I am currently brushing up on some very basic set theory, as I've been away from proof writing and such for a few years. The statement I wrote a proof for is:
If $\sim$ is an equivalence relation on a set $X$ then $[x]\neq[y]\iff[x]\cap[y]=\emptyset$.
For context, I wrote this statement myself (another skillset I am rebuilding) and recognize that it comes off as a bit awkward (although I believe it is a true statement). In any case, here is the proof I wrote. I am looking for general advice regarding clarity and conciseness, as well as any suggestions on what I may add or remove to make this proof stronger. Of course, if there are any errors please point those out!
Proof.
($\Rightarrow$) Let $X$ be a set with equivalence relation $\sim$. For $x,y\in X$ assume that $$[x]\neq[y].$$ Suppose towards a contradiction that $[x]\cap[y]\neq\emptyset$. If this intersection is nonempty, then there is some $z$ such that $z\in[x]$ and $z\in[y]$. By definition of equivalence class, $z\in[x]$ implies that $z\sim x$ and, similarly, $z\in[y]$ implies that $z\sim y$. Since $\sim$ is transitive, this means that $x\sim y$. Therefore $x\sim a$ for all $a\in[y]$ and $y\sim b$ for all $b\in[x]$. Thus $[x]=[y]$, a contradiction.

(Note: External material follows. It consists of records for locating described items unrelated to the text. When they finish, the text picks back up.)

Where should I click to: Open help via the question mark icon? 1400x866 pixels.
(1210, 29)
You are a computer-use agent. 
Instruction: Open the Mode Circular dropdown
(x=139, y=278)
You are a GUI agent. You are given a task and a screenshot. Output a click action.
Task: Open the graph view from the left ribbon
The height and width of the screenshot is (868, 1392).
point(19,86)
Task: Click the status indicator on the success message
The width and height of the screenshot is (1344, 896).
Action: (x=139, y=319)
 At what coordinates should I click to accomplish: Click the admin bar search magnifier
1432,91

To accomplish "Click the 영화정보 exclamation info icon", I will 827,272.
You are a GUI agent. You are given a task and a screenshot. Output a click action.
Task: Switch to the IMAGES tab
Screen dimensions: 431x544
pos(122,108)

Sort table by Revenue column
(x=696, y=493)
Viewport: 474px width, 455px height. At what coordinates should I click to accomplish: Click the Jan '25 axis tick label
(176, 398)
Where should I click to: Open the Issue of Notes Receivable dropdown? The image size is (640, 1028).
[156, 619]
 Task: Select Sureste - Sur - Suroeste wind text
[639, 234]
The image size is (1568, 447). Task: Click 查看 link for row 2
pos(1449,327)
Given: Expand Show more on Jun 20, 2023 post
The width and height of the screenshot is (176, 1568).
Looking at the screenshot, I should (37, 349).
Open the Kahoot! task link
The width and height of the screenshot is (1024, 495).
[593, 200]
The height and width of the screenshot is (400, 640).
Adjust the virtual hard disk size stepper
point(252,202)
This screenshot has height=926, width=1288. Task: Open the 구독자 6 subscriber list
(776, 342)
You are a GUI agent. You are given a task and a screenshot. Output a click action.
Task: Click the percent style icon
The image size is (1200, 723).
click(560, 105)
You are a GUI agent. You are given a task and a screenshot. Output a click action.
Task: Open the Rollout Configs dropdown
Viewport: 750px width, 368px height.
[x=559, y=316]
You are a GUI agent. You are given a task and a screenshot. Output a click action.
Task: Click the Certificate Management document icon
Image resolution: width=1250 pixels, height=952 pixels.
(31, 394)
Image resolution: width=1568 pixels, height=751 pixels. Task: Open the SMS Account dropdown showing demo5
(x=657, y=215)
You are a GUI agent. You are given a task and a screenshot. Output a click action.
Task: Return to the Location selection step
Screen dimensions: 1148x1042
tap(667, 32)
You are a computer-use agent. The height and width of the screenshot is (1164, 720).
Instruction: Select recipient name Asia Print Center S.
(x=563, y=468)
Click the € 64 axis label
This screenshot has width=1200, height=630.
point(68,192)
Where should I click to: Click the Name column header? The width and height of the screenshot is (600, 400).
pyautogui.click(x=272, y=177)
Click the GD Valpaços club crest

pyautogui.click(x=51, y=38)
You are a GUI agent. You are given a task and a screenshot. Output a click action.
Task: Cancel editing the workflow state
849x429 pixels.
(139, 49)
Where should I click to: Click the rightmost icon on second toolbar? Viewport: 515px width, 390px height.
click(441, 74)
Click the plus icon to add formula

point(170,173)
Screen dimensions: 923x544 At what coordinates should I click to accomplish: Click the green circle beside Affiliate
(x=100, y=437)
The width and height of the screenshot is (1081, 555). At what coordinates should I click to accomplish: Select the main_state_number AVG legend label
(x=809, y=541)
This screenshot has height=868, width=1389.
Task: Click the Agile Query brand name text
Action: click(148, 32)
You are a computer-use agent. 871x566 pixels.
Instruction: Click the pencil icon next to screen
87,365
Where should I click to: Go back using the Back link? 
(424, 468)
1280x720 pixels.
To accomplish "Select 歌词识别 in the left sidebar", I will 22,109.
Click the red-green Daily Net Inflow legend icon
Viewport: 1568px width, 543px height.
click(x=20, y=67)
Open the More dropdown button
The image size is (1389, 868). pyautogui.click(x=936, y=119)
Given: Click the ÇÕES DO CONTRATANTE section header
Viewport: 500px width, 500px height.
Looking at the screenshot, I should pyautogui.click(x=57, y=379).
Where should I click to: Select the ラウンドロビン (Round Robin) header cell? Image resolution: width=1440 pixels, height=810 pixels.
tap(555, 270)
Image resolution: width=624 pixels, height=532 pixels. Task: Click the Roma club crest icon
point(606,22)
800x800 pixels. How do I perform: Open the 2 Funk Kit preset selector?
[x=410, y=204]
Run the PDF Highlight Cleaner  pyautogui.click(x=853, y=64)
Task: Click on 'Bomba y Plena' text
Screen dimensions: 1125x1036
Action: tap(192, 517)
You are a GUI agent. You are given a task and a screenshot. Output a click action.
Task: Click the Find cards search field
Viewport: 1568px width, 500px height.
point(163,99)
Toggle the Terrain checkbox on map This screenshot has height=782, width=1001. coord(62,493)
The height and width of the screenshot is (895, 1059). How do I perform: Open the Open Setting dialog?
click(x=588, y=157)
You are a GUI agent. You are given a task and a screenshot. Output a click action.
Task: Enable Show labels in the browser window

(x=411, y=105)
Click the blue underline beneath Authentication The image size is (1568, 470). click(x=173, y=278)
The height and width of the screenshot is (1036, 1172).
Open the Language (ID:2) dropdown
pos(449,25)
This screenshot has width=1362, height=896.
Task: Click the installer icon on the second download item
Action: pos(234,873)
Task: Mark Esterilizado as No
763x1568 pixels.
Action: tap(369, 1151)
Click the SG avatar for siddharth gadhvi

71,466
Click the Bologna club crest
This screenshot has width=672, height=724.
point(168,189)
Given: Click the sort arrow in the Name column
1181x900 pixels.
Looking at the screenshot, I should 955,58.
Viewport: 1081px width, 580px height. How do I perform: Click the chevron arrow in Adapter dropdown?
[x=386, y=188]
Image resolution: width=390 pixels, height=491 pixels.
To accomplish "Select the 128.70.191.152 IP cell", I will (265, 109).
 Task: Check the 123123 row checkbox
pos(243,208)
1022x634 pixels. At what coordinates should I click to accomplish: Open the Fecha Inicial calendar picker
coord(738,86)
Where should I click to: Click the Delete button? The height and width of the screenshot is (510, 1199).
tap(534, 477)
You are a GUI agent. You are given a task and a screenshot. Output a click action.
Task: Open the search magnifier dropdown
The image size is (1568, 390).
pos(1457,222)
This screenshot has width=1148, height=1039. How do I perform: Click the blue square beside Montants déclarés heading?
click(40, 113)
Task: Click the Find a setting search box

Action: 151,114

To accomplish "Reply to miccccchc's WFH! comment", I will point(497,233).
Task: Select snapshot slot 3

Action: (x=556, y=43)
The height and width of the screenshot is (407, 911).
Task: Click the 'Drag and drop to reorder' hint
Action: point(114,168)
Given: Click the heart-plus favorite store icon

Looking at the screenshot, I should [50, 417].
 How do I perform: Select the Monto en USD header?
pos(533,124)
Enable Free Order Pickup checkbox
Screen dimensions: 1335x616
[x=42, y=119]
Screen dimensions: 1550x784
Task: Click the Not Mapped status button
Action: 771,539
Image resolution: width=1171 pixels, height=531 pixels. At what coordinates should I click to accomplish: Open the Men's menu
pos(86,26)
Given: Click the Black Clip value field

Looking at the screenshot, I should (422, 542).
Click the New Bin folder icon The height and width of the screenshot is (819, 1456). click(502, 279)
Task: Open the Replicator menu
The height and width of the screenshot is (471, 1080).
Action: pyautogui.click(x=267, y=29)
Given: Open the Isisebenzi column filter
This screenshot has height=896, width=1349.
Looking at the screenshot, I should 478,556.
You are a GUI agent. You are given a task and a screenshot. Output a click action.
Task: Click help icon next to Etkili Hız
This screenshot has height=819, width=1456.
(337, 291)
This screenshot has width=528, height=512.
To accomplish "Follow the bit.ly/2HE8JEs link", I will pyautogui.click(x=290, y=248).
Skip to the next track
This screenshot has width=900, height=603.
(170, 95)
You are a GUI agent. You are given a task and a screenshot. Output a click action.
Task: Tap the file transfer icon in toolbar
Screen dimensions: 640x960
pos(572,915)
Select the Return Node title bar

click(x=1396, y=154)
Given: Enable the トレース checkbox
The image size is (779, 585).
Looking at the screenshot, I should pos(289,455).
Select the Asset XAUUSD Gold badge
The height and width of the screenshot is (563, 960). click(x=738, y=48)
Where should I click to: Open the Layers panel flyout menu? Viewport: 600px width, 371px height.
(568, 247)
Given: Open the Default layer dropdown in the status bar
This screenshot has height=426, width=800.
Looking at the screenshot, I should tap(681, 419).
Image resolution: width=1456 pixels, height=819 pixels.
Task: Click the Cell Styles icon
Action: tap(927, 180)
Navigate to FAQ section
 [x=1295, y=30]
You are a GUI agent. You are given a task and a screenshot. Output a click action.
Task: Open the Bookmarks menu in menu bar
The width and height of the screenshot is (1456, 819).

($\Leftarrow$) Suppose that $[x]\cap[y]=\emptyset$. Assume towards a contradiction that $[x]=[y]$.
If $z\in[x]$ then $z\in[y]$ by definition of set equality. Thus $z\in[x]\cap[y]$, a contradiction. $\blacksquare$
Thank you for your time and assistance.
Overall this is a good solution. As mentioned in the other answer, some more details on how $z\sim x$ and $z\sim y$ implies $x\sim y$, in particular through symmetry and transitivity, would be a good idea. Go through it one step at a time, making note of exactly which property you're using where. And also how this implies that $x\sim a$ for all $a\in [y]$ and $y\sim b$ for all $b\in [x]$.
As a matter of aesthetics, I personally don't like to use contradiction where it is unnecessary. In your first part, you only really use $[x]\cap [y]\neq\emptyset$, and conclude that $[x]=[y]$. No need for contradiction there, no need to assume $[x]\neq [y]$. What you have is just a pure proof by contraposition. Similarly for the second part you just need to assume the two classes are equal, and you can show that the intersection is non-empty (as it clearly contains, at the very least, $x$). No need to also assume that the intersection is empty.
Which is to say, you have actually proven $$[x]=[y]\iff [x]\cap [y]\neq\emptyset$$by direct proof.